(Entries drawn from a collection)

....................

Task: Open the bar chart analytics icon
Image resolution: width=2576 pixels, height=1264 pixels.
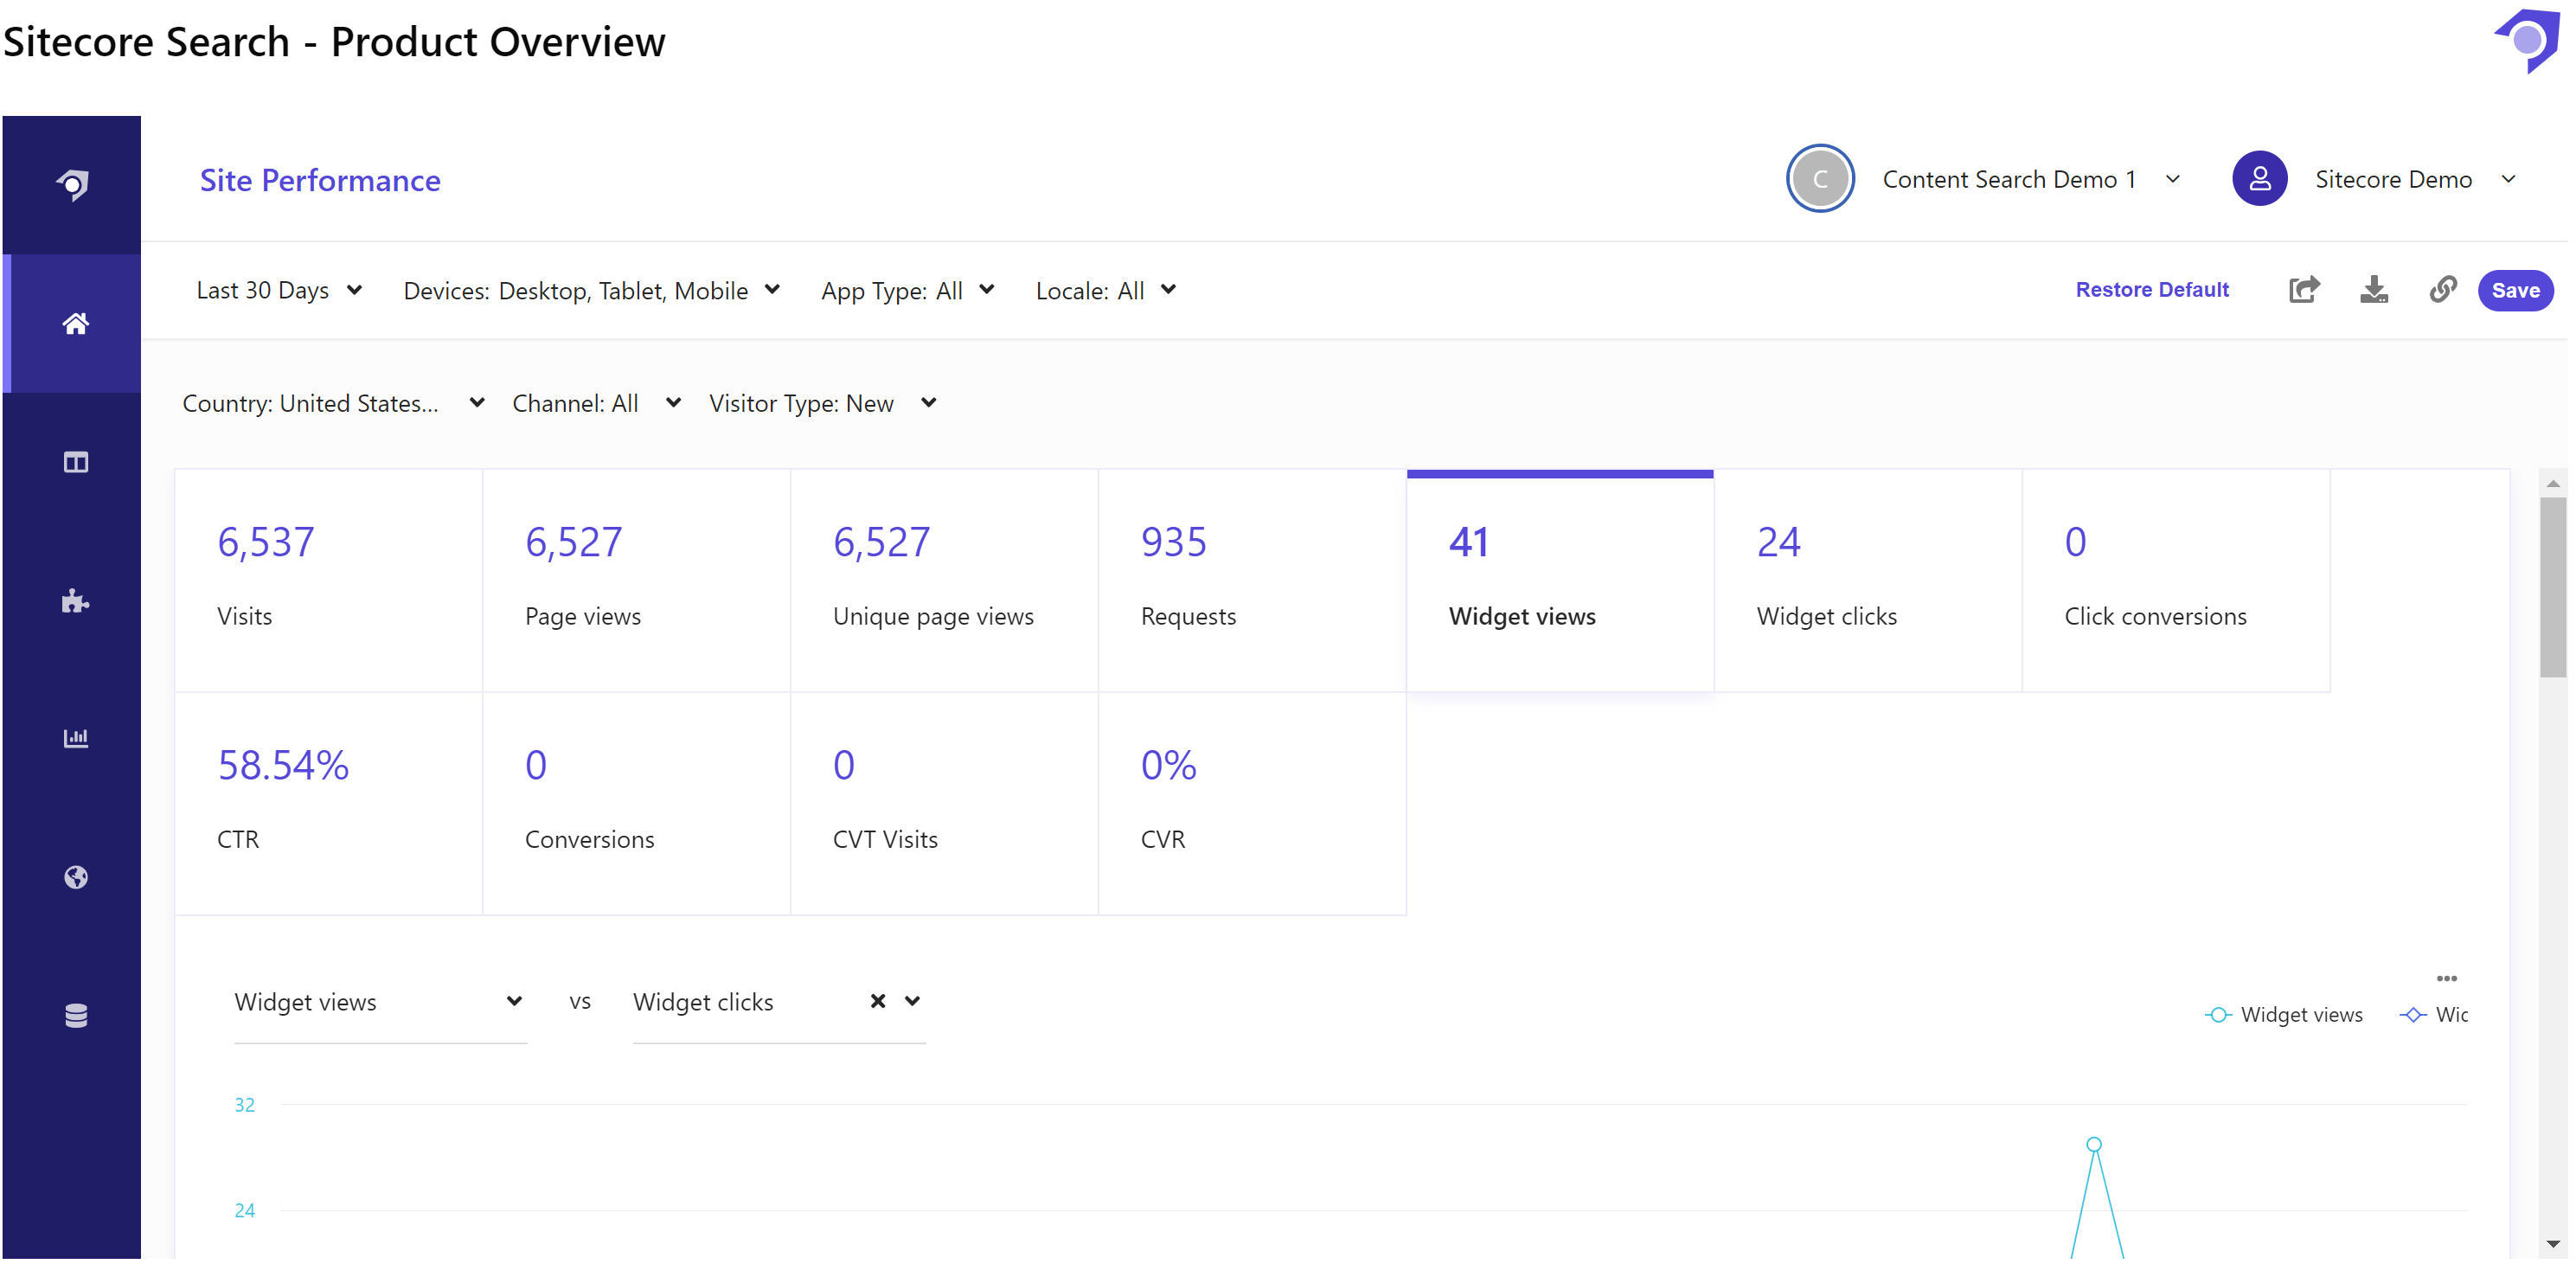Action: point(75,738)
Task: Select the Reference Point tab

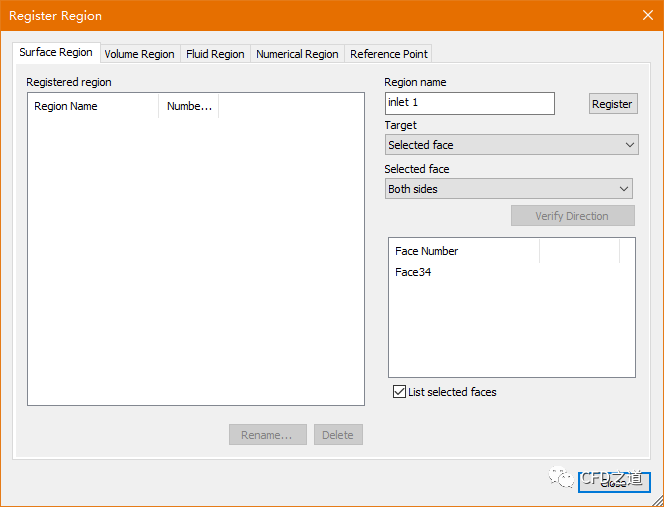Action: (389, 54)
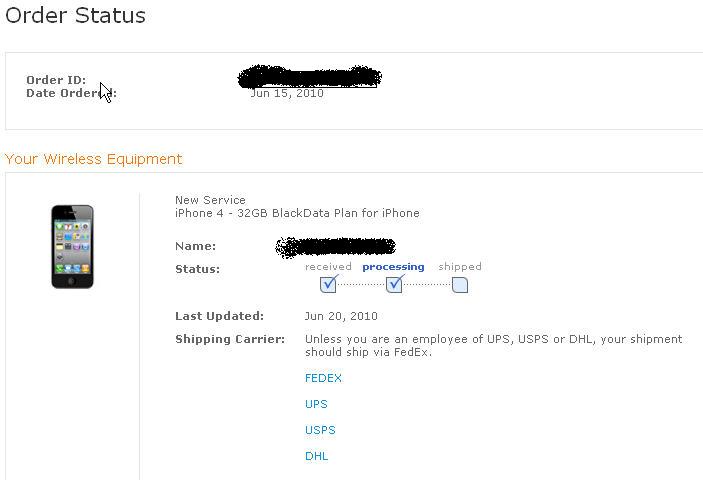
Task: Click the 'received' status label
Action: click(328, 267)
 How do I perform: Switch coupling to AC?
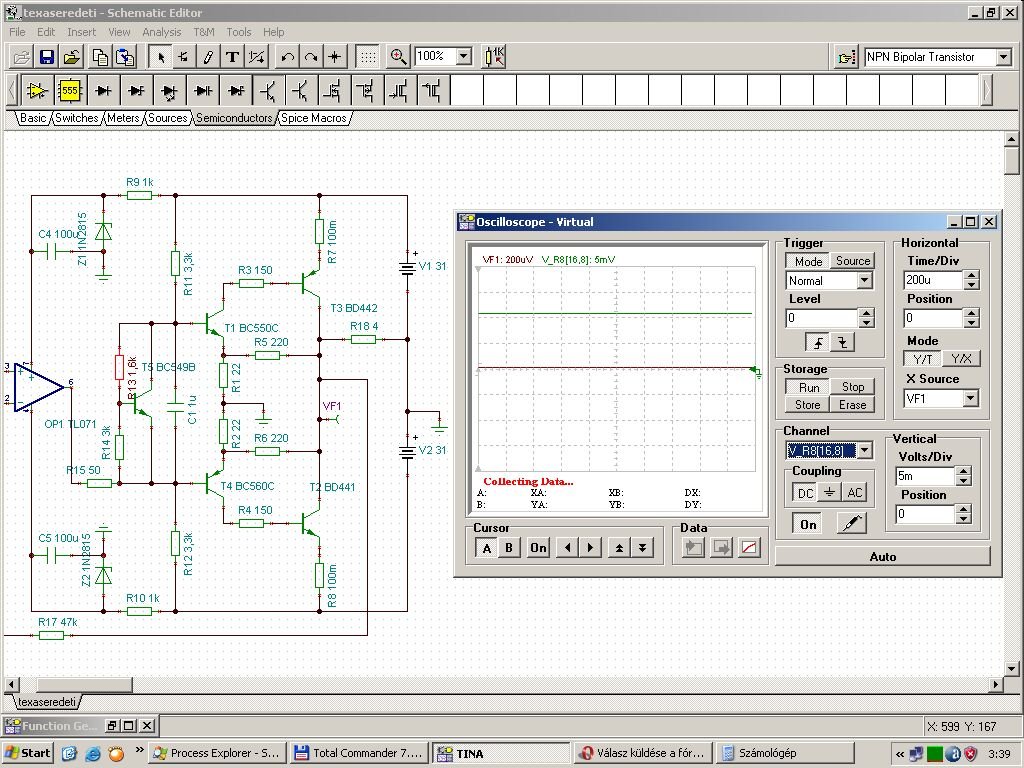pyautogui.click(x=854, y=492)
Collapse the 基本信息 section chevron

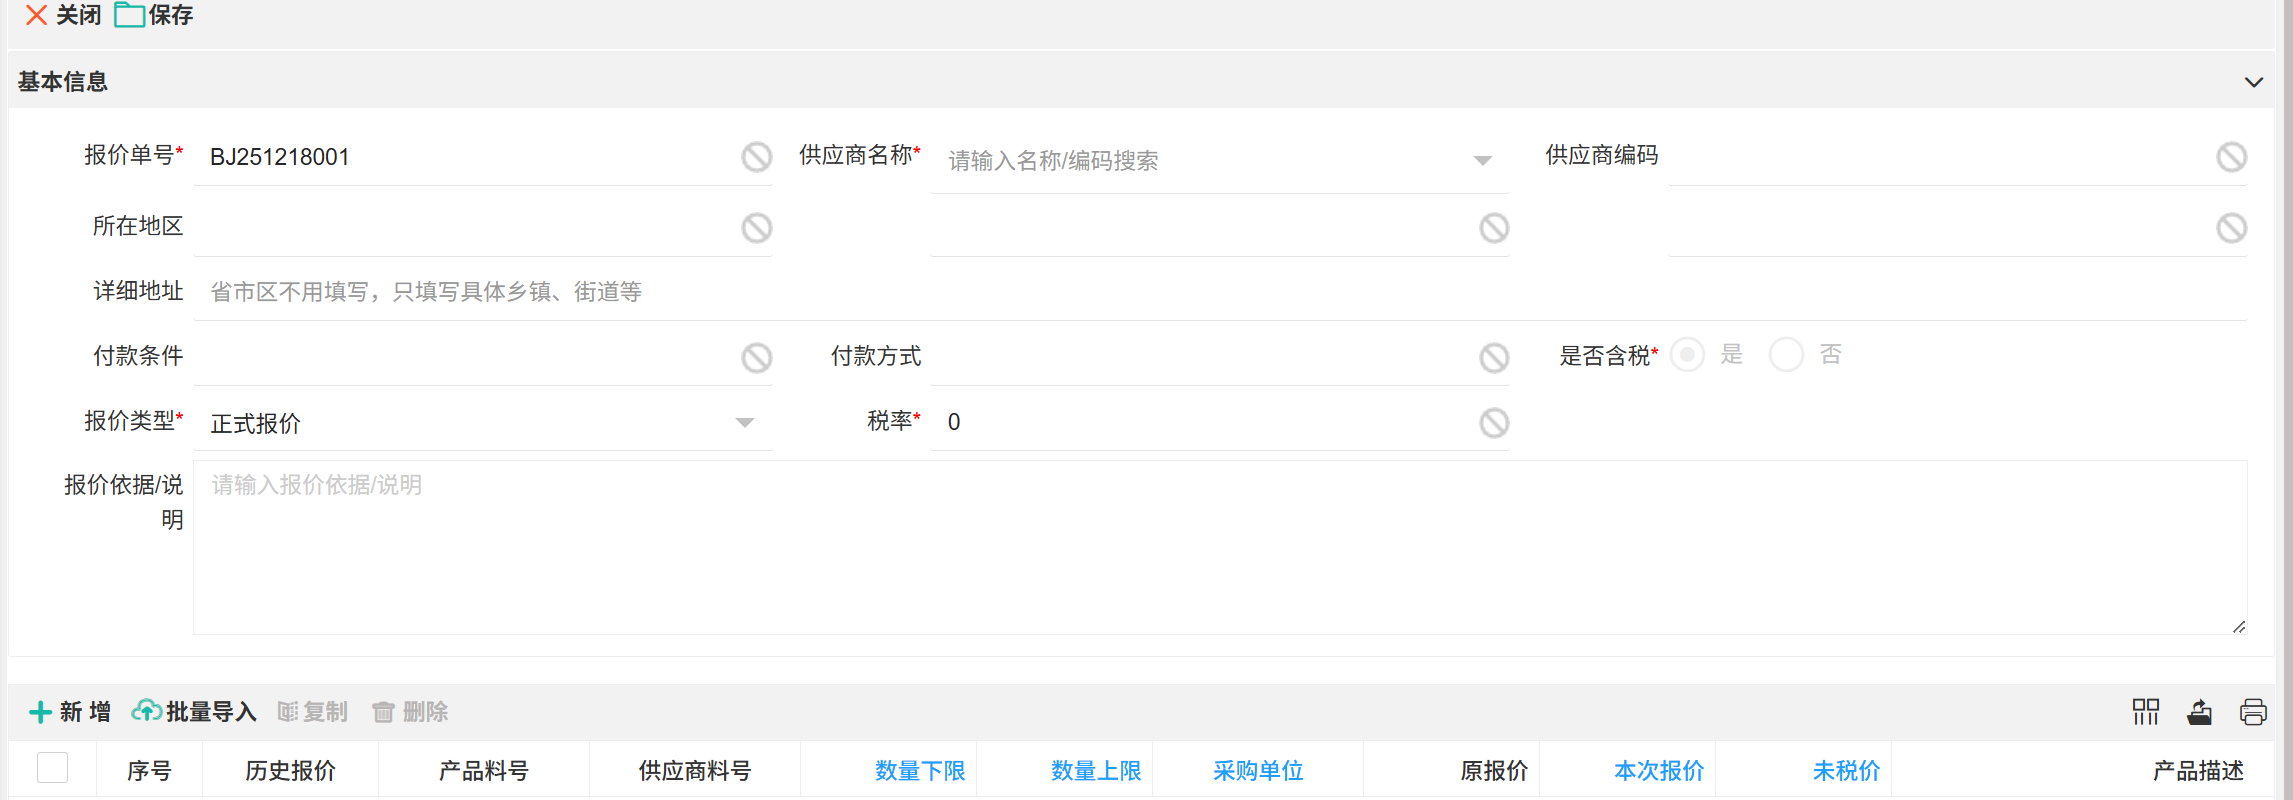(2253, 82)

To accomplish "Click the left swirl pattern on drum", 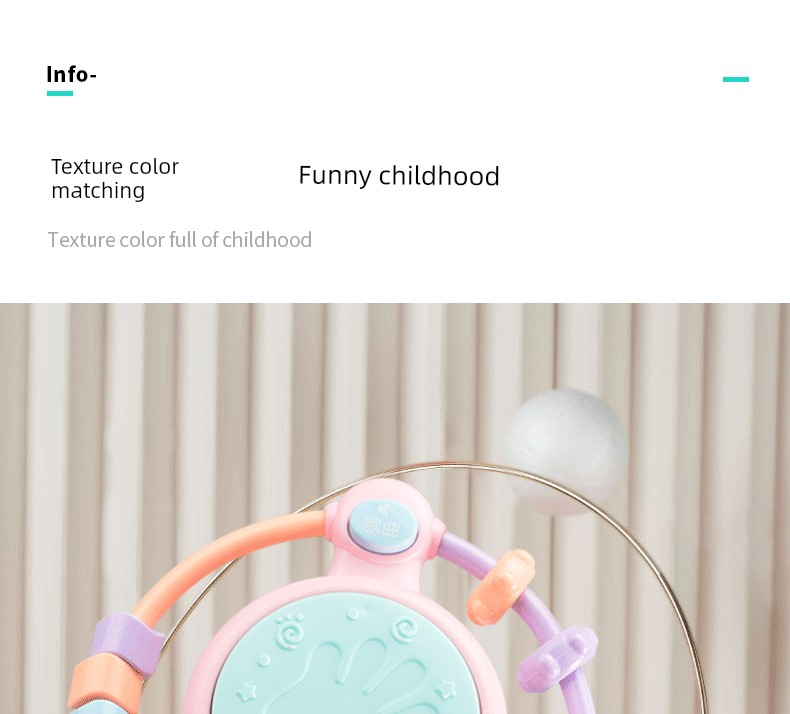I will [289, 633].
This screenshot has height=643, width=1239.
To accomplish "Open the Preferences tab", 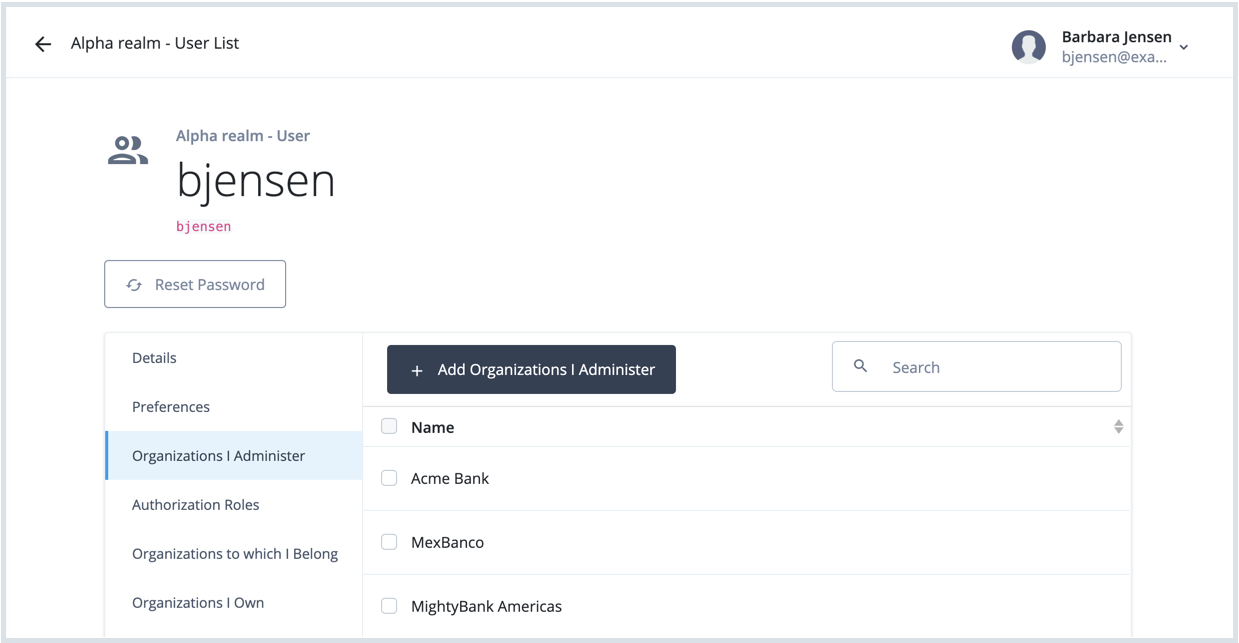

....................

● Brief: Gather each line of the data that contains the string "height". Case counts.

● Task answer:
Image resolution: width=2576 pixels, height=1264 pixels.
This screenshot has height=643, width=1239.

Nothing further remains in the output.